■ TASK INPUTS:
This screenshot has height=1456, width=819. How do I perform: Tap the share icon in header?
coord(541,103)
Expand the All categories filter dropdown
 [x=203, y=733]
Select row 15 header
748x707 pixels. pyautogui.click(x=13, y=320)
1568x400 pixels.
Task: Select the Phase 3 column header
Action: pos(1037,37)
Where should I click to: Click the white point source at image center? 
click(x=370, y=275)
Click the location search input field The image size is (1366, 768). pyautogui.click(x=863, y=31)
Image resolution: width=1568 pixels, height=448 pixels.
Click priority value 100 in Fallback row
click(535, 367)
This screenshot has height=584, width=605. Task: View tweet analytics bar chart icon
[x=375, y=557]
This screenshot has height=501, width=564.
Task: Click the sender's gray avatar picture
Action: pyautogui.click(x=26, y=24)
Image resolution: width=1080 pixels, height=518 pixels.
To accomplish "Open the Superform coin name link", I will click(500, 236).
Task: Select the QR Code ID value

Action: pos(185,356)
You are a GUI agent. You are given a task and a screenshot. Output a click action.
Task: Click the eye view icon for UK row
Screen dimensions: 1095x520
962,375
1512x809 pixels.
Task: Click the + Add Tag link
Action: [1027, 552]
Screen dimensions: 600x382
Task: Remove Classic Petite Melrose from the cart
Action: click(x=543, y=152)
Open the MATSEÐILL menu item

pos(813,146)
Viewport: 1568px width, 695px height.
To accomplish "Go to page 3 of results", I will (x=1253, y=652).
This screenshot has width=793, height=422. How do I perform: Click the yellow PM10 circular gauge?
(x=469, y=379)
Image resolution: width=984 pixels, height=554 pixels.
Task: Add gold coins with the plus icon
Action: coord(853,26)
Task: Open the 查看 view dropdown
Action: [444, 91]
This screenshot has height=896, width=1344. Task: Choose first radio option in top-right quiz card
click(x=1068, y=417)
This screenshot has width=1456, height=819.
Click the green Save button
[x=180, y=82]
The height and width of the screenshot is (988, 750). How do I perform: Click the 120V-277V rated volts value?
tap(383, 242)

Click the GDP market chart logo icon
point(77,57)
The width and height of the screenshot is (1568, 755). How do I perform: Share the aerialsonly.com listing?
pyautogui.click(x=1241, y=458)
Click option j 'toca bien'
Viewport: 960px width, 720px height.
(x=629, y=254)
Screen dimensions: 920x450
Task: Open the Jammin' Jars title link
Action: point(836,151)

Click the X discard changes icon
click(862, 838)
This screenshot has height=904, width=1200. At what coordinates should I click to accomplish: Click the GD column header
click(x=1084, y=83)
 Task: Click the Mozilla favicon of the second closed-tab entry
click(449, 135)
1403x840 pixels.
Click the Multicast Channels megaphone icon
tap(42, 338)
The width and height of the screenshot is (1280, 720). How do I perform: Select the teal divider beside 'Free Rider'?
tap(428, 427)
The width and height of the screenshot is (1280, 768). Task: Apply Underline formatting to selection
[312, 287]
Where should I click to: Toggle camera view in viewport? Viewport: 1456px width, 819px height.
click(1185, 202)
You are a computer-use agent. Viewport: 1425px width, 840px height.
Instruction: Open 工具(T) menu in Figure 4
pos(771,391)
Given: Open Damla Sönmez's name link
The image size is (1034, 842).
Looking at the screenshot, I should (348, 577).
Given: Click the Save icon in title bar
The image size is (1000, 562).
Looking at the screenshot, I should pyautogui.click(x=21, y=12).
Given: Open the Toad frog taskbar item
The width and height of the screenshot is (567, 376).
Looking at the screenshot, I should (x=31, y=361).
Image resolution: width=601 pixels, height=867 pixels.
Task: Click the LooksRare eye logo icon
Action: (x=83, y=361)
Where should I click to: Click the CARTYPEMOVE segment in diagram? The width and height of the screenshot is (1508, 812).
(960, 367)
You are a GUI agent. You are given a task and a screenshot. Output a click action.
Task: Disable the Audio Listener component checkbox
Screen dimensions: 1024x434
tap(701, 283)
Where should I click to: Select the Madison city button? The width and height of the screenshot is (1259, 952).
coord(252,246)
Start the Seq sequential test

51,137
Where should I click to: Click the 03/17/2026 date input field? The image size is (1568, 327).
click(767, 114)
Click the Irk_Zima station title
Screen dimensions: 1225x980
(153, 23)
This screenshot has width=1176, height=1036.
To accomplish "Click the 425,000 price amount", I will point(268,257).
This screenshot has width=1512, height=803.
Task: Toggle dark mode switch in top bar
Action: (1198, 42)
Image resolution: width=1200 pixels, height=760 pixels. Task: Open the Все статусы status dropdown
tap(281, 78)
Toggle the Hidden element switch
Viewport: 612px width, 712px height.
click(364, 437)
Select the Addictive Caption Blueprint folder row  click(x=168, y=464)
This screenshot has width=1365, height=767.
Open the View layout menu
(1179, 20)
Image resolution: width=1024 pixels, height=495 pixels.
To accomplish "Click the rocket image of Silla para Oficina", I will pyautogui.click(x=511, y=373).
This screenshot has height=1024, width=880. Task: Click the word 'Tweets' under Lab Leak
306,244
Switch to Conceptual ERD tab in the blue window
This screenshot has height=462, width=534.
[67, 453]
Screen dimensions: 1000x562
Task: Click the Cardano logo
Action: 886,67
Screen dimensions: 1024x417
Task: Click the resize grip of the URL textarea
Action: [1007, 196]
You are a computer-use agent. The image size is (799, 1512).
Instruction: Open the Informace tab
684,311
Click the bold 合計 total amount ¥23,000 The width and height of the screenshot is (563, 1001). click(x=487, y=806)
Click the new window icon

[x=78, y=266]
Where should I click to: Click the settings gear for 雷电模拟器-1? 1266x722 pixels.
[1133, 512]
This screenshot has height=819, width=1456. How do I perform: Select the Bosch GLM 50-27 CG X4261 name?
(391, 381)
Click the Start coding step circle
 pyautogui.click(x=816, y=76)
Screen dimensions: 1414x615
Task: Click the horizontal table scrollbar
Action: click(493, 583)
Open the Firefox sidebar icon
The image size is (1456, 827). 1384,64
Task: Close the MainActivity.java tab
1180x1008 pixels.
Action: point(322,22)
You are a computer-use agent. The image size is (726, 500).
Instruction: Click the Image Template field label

■ JOB:
Write out these rows again word for word, from the first line to the last.

■ ANSWER FOR THE TASK:
This screenshot has height=1456, width=819. How do I perform: Tap the share icon in header?
coord(541,103)
Expand the All categories filter dropdown
 [x=203, y=733]
Select row 15 header
748x707 pixels. pyautogui.click(x=13, y=320)
1568x400 pixels.
Task: Select the Phase 3 column header
Action: pos(1037,37)
Where should I click to: Click the white point source at image center? 
click(x=370, y=275)
Click the location search input field The image size is (1366, 768). pyautogui.click(x=863, y=31)
Image resolution: width=1568 pixels, height=448 pixels.
Click priority value 100 in Fallback row
click(535, 367)
This screenshot has height=584, width=605. Task: View tweet analytics bar chart icon
[x=375, y=557]
This screenshot has height=501, width=564.
Task: Click the sender's gray avatar picture
Action: pyautogui.click(x=26, y=24)
Image resolution: width=1080 pixels, height=518 pixels.
To accomplish "Open the Superform coin name link", I will click(500, 236).
Task: Select the QR Code ID value

Action: pos(185,356)
You are a GUI agent. You are given a task and a screenshot. Output a click action.
Task: Click the eye view icon for UK row
Screen dimensions: 1095x520
962,375
1512x809 pixels.
Task: Click the + Add Tag link
Action: [1027, 552]
Screen dimensions: 600x382
Task: Remove Classic Petite Melrose from the cart
Action: click(x=543, y=152)
Open the MATSEÐILL menu item

pos(813,146)
Viewport: 1568px width, 695px height.
To accomplish "Go to page 3 of results", I will (x=1253, y=652).
This screenshot has width=793, height=422. How do I perform: Click the yellow PM10 circular gauge?
(x=469, y=379)
Image resolution: width=984 pixels, height=554 pixels.
Task: Add gold coins with the plus icon
Action: coord(853,26)
Task: Open the 查看 view dropdown
Action: [444, 91]
This screenshot has height=896, width=1344. Task: Choose first radio option in top-right quiz card
click(x=1068, y=417)
This screenshot has width=1456, height=819.
Click the green Save button
[x=180, y=82]
The height and width of the screenshot is (988, 750). How do I perform: Click the 120V-277V rated volts value?
tap(383, 242)

Click the GDP market chart logo icon
point(77,57)
The width and height of the screenshot is (1568, 755). How do I perform: Share the aerialsonly.com listing?
pyautogui.click(x=1241, y=458)
Click option j 'toca bien'
Viewport: 960px width, 720px height.
(x=629, y=254)
Screen dimensions: 920x450
Task: Open the Jammin' Jars title link
Action: point(836,151)

Click the X discard changes icon
click(862, 838)
This screenshot has height=904, width=1200. At what coordinates should I click to accomplish: Click the GD column header
click(x=1084, y=83)
 Task: Click the Mozilla favicon of the second closed-tab entry
click(449, 135)
1403x840 pixels.
Click the Multicast Channels megaphone icon
tap(42, 338)
The width and height of the screenshot is (1280, 720). How do I perform: Select the teal divider beside 'Free Rider'?
tap(428, 427)
The width and height of the screenshot is (1280, 768). Task: Apply Underline formatting to selection
[312, 287]
Where should I click to: Toggle camera view in viewport? Viewport: 1456px width, 819px height.
click(1185, 202)
You are a computer-use agent. Viewport: 1425px width, 840px height.
Instruction: Open 工具(T) menu in Figure 4
pos(771,391)
Given: Open Damla Sönmez's name link
The image size is (1034, 842).
Looking at the screenshot, I should (348, 577).
Given: Click the Save icon in title bar
The image size is (1000, 562).
Looking at the screenshot, I should pyautogui.click(x=21, y=12).
Given: Open the Toad frog taskbar item
The width and height of the screenshot is (567, 376).
Looking at the screenshot, I should (x=31, y=361).
Image resolution: width=601 pixels, height=867 pixels.
Task: Click the LooksRare eye logo icon
Action: (x=83, y=361)
Where should I click to: Click the CARTYPEMOVE segment in diagram? The width and height of the screenshot is (1508, 812).
(960, 367)
You are a GUI agent. You are given a task and a screenshot. Output a click action.
Task: Disable the Audio Listener component checkbox
Screen dimensions: 1024x434
tap(701, 283)
Where should I click to: Select the Madison city button? The width and height of the screenshot is (1259, 952).
coord(252,246)
Start the Seq sequential test

51,137
Where should I click to: Click the 03/17/2026 date input field? The image size is (1568, 327).
click(767, 114)
Click the Irk_Zima station title
Screen dimensions: 1225x980
(153, 23)
This screenshot has width=1176, height=1036.
To accomplish "Click the 425,000 price amount", I will point(268,257).
This screenshot has width=1512, height=803.
Task: Toggle dark mode switch in top bar
Action: (1198, 42)
Image resolution: width=1200 pixels, height=760 pixels. Task: Open the Все статусы status dropdown
tap(281, 78)
Toggle the Hidden element switch
Viewport: 612px width, 712px height.
click(364, 437)
Select the Addictive Caption Blueprint folder row  click(x=168, y=464)
This screenshot has width=1365, height=767.
Open the View layout menu
(1179, 20)
Image resolution: width=1024 pixels, height=495 pixels.
To accomplish "Click the rocket image of Silla para Oficina", I will pyautogui.click(x=511, y=373).
This screenshot has height=1024, width=880. Task: Click the word 'Tweets' under Lab Leak
306,244
Switch to Conceptual ERD tab in the blue window
This screenshot has height=462, width=534.
[67, 453]
Screen dimensions: 1000x562
Task: Click the Cardano logo
Action: 886,67
Screen dimensions: 1024x417
Task: Click the resize grip of the URL textarea
Action: [1007, 196]
You are a computer-use agent. The image size is (799, 1512).
Instruction: Open the Informace tab
684,311
Click the bold 合計 total amount ¥23,000 The width and height of the screenshot is (563, 1001). click(x=487, y=806)
Click the new window icon

[x=78, y=266]
Where should I click to: Click the settings gear for 雷电模拟器-1? 1266x722 pixels.
[1133, 512]
This screenshot has height=819, width=1456. How do I perform: Select the Bosch GLM 50-27 CG X4261 name?
(391, 381)
Click the Start coding step circle
 pyautogui.click(x=816, y=76)
Screen dimensions: 1414x615
Task: Click the horizontal table scrollbar
Action: click(493, 583)
Open the Firefox sidebar icon
The image size is (1456, 827). 1384,64
Task: Close the MainActivity.java tab
1180x1008 pixels.
Action: point(322,22)
You are a computer-use agent. The image size is (726, 500).
Instruction: Click the Image Template field label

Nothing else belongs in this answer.